┌─ TASK INPUTS

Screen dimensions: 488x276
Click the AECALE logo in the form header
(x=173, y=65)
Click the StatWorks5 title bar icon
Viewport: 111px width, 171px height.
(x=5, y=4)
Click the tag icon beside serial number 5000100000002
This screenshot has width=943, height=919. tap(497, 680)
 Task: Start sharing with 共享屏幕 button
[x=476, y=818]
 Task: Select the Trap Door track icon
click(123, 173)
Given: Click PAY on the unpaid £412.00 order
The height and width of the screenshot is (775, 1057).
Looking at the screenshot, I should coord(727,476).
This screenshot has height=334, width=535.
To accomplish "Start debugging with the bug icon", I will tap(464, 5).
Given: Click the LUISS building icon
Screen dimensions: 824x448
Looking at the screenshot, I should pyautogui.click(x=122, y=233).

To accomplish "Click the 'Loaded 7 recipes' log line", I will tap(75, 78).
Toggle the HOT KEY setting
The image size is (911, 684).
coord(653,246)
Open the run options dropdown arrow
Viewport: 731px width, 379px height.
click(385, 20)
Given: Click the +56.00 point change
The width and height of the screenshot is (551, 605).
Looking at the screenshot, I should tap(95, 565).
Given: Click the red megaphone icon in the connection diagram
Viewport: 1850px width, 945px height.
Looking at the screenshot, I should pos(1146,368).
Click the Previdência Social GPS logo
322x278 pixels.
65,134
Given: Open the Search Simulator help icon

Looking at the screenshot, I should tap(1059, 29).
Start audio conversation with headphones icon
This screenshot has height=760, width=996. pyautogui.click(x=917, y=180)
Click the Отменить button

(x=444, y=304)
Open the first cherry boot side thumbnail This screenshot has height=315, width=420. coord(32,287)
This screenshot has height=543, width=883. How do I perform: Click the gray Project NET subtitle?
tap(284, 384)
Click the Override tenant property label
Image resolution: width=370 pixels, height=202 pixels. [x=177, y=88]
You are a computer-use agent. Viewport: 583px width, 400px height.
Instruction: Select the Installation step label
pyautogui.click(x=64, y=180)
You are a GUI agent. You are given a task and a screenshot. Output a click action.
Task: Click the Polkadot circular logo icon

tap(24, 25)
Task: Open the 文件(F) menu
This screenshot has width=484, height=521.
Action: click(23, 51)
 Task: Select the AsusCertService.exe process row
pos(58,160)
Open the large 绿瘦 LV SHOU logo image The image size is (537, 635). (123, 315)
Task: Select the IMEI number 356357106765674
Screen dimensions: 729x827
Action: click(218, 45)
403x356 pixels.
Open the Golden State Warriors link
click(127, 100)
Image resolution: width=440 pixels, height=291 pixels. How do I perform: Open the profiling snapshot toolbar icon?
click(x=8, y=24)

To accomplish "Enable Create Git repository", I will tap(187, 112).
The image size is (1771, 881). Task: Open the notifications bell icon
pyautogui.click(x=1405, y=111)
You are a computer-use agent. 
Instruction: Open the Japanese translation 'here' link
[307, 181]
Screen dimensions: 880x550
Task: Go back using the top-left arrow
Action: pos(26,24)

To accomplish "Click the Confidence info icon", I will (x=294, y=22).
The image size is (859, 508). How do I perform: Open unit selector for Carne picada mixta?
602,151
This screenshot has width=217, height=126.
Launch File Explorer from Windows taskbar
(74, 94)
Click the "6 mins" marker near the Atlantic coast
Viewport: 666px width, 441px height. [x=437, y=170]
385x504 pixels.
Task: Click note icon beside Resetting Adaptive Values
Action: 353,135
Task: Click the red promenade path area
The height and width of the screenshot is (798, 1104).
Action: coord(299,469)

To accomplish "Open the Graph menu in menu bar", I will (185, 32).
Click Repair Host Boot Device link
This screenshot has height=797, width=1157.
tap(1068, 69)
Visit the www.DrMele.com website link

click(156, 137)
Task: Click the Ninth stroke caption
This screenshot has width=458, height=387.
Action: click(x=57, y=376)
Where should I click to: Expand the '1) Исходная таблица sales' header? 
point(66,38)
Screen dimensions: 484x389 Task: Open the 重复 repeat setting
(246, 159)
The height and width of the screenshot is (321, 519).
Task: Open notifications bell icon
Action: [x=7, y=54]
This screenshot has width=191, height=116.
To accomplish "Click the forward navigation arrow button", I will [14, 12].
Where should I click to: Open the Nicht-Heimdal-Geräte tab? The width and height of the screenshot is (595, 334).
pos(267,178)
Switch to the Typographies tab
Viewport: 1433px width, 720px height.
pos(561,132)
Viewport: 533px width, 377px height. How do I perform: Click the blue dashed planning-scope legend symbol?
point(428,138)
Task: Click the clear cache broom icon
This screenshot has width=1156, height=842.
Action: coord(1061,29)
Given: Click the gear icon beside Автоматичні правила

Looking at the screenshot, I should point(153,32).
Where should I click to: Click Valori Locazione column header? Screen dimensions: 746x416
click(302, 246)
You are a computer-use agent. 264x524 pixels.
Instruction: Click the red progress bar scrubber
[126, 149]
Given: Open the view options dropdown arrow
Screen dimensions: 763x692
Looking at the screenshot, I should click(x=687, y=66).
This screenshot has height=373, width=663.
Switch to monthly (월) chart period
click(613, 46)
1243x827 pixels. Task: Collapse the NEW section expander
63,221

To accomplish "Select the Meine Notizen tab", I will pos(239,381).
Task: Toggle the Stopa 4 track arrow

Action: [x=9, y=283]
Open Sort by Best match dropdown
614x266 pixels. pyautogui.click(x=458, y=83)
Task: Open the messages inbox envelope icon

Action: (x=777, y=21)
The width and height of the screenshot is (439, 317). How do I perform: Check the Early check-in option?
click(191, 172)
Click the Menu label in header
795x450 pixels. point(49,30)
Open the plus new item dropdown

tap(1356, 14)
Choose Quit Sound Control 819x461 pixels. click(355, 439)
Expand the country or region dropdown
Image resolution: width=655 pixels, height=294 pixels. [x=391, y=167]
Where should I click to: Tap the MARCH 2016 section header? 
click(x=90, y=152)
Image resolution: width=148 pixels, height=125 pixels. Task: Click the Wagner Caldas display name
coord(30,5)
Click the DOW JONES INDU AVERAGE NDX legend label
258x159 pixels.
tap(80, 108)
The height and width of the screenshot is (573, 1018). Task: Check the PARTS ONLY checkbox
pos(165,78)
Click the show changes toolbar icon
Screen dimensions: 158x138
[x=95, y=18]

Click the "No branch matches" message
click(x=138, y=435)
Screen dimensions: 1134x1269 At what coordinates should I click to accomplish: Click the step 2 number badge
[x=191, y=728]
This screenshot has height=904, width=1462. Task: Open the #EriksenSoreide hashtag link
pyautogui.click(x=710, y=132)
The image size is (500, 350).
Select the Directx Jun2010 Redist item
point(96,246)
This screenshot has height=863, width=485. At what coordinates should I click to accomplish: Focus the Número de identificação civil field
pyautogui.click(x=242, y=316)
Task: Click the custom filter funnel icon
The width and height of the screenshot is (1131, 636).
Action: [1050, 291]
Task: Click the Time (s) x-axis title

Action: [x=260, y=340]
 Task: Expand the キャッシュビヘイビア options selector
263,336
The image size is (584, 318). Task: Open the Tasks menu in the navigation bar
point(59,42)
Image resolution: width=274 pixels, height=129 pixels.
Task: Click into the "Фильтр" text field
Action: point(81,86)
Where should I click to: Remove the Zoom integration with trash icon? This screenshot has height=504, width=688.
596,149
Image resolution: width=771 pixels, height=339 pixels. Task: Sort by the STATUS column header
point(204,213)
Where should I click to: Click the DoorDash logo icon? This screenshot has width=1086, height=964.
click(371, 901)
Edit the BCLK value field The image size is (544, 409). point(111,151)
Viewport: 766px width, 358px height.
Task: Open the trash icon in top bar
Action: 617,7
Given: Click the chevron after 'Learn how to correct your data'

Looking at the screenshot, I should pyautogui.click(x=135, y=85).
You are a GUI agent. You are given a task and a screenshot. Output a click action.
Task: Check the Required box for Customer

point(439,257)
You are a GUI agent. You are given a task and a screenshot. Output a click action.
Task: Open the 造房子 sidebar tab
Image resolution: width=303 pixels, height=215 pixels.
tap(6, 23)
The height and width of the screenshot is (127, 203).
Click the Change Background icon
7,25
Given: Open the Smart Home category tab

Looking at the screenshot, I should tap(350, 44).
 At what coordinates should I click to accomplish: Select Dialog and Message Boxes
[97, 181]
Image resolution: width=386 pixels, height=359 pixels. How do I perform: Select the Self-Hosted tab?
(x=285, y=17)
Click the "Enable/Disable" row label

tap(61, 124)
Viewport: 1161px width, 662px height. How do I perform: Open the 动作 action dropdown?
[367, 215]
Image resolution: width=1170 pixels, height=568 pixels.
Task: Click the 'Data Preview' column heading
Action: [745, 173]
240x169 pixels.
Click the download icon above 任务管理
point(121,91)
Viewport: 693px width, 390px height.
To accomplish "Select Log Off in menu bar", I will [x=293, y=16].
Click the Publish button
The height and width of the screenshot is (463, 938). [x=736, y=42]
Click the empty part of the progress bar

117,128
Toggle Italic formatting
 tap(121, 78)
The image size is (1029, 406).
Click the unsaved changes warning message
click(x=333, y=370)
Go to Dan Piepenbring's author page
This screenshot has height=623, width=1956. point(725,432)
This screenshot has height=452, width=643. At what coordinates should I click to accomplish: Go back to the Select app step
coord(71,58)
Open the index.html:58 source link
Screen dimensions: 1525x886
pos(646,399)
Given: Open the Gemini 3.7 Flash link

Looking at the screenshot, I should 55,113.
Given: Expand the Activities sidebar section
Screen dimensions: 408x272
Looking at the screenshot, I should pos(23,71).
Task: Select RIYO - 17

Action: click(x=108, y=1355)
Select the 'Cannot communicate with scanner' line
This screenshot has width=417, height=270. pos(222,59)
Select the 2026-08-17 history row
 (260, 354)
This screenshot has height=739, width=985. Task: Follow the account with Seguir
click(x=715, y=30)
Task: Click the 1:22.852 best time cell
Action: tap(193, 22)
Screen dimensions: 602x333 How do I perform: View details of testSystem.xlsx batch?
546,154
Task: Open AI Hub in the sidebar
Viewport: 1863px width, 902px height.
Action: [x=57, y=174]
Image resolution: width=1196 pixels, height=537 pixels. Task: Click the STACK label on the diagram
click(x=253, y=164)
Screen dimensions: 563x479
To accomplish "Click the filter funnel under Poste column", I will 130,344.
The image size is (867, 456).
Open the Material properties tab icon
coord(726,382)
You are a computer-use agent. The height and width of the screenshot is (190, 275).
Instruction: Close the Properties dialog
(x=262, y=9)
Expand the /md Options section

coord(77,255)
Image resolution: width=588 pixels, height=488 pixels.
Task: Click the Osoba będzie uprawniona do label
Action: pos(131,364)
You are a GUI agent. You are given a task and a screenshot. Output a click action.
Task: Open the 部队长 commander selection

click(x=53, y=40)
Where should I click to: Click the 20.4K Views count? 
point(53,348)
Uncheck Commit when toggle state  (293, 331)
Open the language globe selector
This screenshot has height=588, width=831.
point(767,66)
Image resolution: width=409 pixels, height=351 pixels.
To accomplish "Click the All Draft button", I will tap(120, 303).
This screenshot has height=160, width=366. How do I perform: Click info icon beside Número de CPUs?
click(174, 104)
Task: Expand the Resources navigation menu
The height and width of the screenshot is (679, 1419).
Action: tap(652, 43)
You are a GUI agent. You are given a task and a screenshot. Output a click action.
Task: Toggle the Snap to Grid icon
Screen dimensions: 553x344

└─

**WHAT THE TASK ASKS**
Copy out each line of the data that holds the string "funnel".

**PROBLEM SOLUTION**
Task: Click the custom filter funnel icon
To accomplish "Click the filter funnel under Poste column", I will 130,344.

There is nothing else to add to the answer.